» **Dokumen Sumber**:
B. Perumusan Masalah Berdasarkan uraian latar belakang diatas, maka dapat dirumuskan masalah sebagai berikut: 1. Apakah DAU dan kapasitas fiskal berpengaruh positif terhadap Belanja Pemerintahan Kabupaten/Kota di Propinsi Riau? 2. Apakah terjadi Flypaper Effect pada Belanja Pemerintahan Kabupaten/Kota di Propinsi Riau? 3. Apakah Pemerintah Kabupaten/Kota Bertumpu pada DAU dalam menyusun Belanja Daerah periode ke depan? C. Tujuan Penelitian Sesuai dengan pokok permasalahan yang telah dirumuskan sebelumnya maka tujuan dari penelitian ini adalah sebagai berikut : a. Membuktikan secara empiris adanya pengaruh Dana Alokasi Umum (DAU) dan kapasitas fiskal terhadap Belanja Pemerintahan Kabupaten/Kota di Propinsi Riau. b. Membuktikan secara empiris kemungkinan terjadinya flypaper effect pada Belanja Pemerintahan Kabupaten/Kota di Propinsi Riau. c. Membuktikan secara empiris pengaruh DAU terhadap Belanja Daerah Periode ke depan.

» **Daftar Pertanyaan**:
1. Jawab pertanyaan berikut berdasarkan teks penelitian DAU:
(a) Belanja pemerintahan kabupaten/kota di propinsi mana yang diteliti?
(b) Ada berapa rumusan masalah yang disebutkan?
(c) Apa kepanjangan DAU menurut bagian tujuan penelitian?
2. Lanjutkan teks penelitian DAU mulai dari kalimat sesudah kalimat terakhirnya.
Catatan yang tercantum tidak berkaitan dengan teks penelitian DAU.

» **Data yang Diberikan**:
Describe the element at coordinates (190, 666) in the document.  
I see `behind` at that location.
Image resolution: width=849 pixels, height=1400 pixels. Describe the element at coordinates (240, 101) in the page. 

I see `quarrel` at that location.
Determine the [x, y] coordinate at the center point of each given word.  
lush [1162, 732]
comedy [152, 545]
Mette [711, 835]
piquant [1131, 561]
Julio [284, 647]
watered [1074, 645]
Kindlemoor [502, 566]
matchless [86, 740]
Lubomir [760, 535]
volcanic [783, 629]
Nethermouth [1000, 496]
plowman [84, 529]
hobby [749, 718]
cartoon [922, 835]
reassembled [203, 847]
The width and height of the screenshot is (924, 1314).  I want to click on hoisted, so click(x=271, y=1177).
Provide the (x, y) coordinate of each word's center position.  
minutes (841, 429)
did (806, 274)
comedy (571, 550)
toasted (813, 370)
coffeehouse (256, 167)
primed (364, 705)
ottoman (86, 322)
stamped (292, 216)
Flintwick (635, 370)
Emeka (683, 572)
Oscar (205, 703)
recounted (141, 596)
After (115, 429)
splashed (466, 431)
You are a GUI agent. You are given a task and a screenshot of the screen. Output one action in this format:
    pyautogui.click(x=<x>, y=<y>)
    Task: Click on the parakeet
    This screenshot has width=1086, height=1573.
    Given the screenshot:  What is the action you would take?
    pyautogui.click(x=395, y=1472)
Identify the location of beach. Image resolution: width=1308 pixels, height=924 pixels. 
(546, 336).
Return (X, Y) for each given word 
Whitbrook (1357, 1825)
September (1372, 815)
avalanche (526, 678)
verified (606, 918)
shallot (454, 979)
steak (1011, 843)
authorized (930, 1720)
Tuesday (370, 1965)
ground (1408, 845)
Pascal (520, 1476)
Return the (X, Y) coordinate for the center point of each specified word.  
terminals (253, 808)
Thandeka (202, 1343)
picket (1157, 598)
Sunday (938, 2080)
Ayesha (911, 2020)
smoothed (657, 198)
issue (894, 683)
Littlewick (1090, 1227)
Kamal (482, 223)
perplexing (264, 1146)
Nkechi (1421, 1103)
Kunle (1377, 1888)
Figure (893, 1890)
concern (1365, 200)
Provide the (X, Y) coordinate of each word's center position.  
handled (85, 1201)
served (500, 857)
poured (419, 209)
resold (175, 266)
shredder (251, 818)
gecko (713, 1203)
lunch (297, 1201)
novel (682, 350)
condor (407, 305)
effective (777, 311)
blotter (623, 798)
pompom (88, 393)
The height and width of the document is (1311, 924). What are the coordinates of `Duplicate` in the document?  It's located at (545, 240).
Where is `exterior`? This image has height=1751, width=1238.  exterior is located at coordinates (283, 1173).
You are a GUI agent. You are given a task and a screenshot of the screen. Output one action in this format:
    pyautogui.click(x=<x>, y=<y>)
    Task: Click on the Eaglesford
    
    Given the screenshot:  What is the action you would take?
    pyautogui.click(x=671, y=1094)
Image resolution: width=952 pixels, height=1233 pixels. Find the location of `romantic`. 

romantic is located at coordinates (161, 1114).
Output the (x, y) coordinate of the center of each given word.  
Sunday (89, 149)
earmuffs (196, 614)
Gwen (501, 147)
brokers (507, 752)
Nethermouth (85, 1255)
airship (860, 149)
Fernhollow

» **Jawaban Tiap Tugas**:
1.
(a) Propinsi Riau.
(b) Tiga.
(c) Dana Alokasi Umum.

2.
D. Manfaat Penelitian Hasil penelitian ini diharapkan dapat memberikan manfaat antara lain sebagai berikut : 1. Bagi Peneliti, sebagai wadah untuk mengaplikasikan ilmu pengetahuan dan teori yang telah dipelajari selama kuliah, serta untuk menambah wawasan tentang fenomena flypaper effect pada Belanja Daerah di Kabupaten/Kota di Propinsi Riau. 2. Bagi Pemerintah, memberikan masukan baik bagi Pemerintahan Pusat maupun daerah dalam hal pengelolaan keuangan daerah. 3. Bagi Akademisi, sebagai bahan referensi dan sumber informasi dalam melakukan penelitian sejenis.